* _YOUR GOAL_: Send back the entries below exactly as they appear.

* _Records from a dataset_:

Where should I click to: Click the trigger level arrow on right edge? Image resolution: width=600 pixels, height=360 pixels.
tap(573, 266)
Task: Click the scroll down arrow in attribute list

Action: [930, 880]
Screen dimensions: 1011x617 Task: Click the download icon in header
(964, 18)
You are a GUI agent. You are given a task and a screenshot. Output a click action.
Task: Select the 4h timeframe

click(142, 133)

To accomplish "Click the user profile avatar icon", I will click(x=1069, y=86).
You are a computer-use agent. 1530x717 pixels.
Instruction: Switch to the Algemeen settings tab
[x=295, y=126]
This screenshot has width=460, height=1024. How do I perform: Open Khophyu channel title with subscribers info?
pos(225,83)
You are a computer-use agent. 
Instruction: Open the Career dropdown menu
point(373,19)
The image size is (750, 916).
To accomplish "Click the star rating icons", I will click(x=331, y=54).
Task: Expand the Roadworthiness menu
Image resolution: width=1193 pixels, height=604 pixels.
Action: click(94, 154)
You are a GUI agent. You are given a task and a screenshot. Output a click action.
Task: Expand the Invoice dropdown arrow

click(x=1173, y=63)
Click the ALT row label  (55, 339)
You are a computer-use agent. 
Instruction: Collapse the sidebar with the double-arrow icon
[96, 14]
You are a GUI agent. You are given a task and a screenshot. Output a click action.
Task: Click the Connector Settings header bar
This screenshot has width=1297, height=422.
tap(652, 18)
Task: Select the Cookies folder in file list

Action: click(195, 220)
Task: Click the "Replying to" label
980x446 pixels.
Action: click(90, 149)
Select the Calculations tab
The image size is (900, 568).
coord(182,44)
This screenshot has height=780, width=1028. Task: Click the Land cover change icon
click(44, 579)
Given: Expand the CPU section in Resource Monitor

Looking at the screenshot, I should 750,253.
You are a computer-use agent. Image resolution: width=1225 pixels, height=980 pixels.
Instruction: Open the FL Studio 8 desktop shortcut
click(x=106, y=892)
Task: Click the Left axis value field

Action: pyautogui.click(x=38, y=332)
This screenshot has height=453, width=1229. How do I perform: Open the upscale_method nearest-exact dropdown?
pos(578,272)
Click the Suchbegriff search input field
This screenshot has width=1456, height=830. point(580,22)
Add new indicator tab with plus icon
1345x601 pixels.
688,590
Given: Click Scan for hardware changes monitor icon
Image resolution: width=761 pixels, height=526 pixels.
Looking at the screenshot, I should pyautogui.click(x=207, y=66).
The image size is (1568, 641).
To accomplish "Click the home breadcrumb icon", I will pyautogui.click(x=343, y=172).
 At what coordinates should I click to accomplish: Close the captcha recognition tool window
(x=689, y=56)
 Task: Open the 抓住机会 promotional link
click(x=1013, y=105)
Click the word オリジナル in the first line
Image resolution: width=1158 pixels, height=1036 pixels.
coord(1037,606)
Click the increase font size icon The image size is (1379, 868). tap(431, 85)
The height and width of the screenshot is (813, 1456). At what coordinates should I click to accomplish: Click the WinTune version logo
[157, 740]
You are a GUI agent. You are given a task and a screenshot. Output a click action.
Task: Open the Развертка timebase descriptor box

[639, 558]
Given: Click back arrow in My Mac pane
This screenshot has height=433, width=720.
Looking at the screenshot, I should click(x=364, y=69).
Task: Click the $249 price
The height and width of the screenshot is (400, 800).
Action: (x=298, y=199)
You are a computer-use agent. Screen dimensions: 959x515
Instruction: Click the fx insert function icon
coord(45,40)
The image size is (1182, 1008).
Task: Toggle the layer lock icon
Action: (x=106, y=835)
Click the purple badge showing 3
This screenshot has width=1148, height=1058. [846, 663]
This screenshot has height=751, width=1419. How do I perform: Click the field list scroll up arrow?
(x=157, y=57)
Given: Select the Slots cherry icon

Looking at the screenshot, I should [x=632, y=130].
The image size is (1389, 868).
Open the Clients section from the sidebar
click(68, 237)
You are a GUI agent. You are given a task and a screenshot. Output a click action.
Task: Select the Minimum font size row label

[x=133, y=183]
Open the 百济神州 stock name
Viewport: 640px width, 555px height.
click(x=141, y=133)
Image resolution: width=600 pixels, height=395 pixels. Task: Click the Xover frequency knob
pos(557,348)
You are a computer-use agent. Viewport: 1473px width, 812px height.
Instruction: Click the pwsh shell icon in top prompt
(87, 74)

* _REPLY_:
Where should I click to: Click the trigger level arrow on right edge? Image resolution: width=600 pixels, height=360 pixels.
tap(573, 266)
Task: Click the scroll down arrow in attribute list

Action: [930, 880]
Screen dimensions: 1011x617 Task: Click the download icon in header
(964, 18)
You are a GUI agent. You are given a task and a screenshot. Output a click action.
Task: Select the 4h timeframe

click(142, 133)

To accomplish "Click the user profile avatar icon", I will click(x=1069, y=86).
You are a computer-use agent. 1530x717 pixels.
Instruction: Switch to the Algemeen settings tab
[x=295, y=126]
This screenshot has width=460, height=1024. How do I perform: Open Khophyu channel title with subscribers info?
pos(225,83)
You are a computer-use agent. 
Instruction: Open the Career dropdown menu
point(373,19)
The image size is (750, 916).
To accomplish "Click the star rating icons", I will click(x=331, y=54).
Task: Expand the Roadworthiness menu
Image resolution: width=1193 pixels, height=604 pixels.
Action: click(94, 154)
You are a GUI agent. You are given a task and a screenshot. Output a click action.
Task: Expand the Invoice dropdown arrow

click(x=1173, y=63)
Click the ALT row label  (55, 339)
You are a computer-use agent. 
Instruction: Collapse the sidebar with the double-arrow icon
[96, 14]
You are a GUI agent. You are given a task and a screenshot. Output a click action.
Task: Click the Connector Settings header bar
This screenshot has width=1297, height=422.
tap(652, 18)
Task: Select the Cookies folder in file list

Action: click(195, 220)
Task: Click the "Replying to" label
980x446 pixels.
Action: click(90, 149)
Select the Calculations tab
The image size is (900, 568).
coord(182,44)
This screenshot has height=780, width=1028. Task: Click the Land cover change icon
click(44, 579)
Given: Expand the CPU section in Resource Monitor

Looking at the screenshot, I should 750,253.
You are a computer-use agent. Image resolution: width=1225 pixels, height=980 pixels.
Instruction: Open the FL Studio 8 desktop shortcut
click(x=106, y=892)
Task: Click the Left axis value field

Action: pyautogui.click(x=38, y=332)
This screenshot has height=453, width=1229. How do I perform: Open the upscale_method nearest-exact dropdown?
pos(578,272)
Click the Suchbegriff search input field
This screenshot has width=1456, height=830. point(580,22)
Add new indicator tab with plus icon
1345x601 pixels.
688,590
Given: Click Scan for hardware changes monitor icon
Image resolution: width=761 pixels, height=526 pixels.
Looking at the screenshot, I should pyautogui.click(x=207, y=66).
The image size is (1568, 641).
To accomplish "Click the home breadcrumb icon", I will pyautogui.click(x=343, y=172).
 At what coordinates should I click to accomplish: Close the captcha recognition tool window
(x=689, y=56)
 Task: Open the 抓住机会 promotional link
click(x=1013, y=105)
Click the word オリジナル in the first line
Image resolution: width=1158 pixels, height=1036 pixels.
coord(1037,606)
Click the increase font size icon The image size is (1379, 868). tap(431, 85)
The height and width of the screenshot is (813, 1456). At what coordinates should I click to accomplish: Click the WinTune version logo
[157, 740]
You are a GUI agent. You are given a task and a screenshot. Output a click action.
Task: Open the Развертка timebase descriptor box

[639, 558]
Given: Click back arrow in My Mac pane
This screenshot has height=433, width=720.
Looking at the screenshot, I should click(x=364, y=69).
Task: Click the $249 price
The height and width of the screenshot is (400, 800).
Action: (x=298, y=199)
You are a computer-use agent. Screen dimensions: 959x515
Instruction: Click the fx insert function icon
coord(45,40)
The image size is (1182, 1008).
Task: Toggle the layer lock icon
Action: (x=106, y=835)
Click the purple badge showing 3
This screenshot has width=1148, height=1058. [846, 663]
This screenshot has height=751, width=1419. How do I perform: Click the field list scroll up arrow?
(x=157, y=57)
Given: Select the Slots cherry icon

Looking at the screenshot, I should [x=632, y=130].
The image size is (1389, 868).
Open the Clients section from the sidebar
click(68, 237)
You are a GUI agent. You are given a task and a screenshot. Output a click action.
Task: Select the Minimum font size row label

[x=133, y=183]
Open the 百济神州 stock name
Viewport: 640px width, 555px height.
click(x=141, y=133)
Image resolution: width=600 pixels, height=395 pixels. Task: Click the Xover frequency knob
pos(557,348)
You are a computer-use agent. Viewport: 1473px width, 812px height.
Instruction: Click the pwsh shell icon in top prompt
(87, 74)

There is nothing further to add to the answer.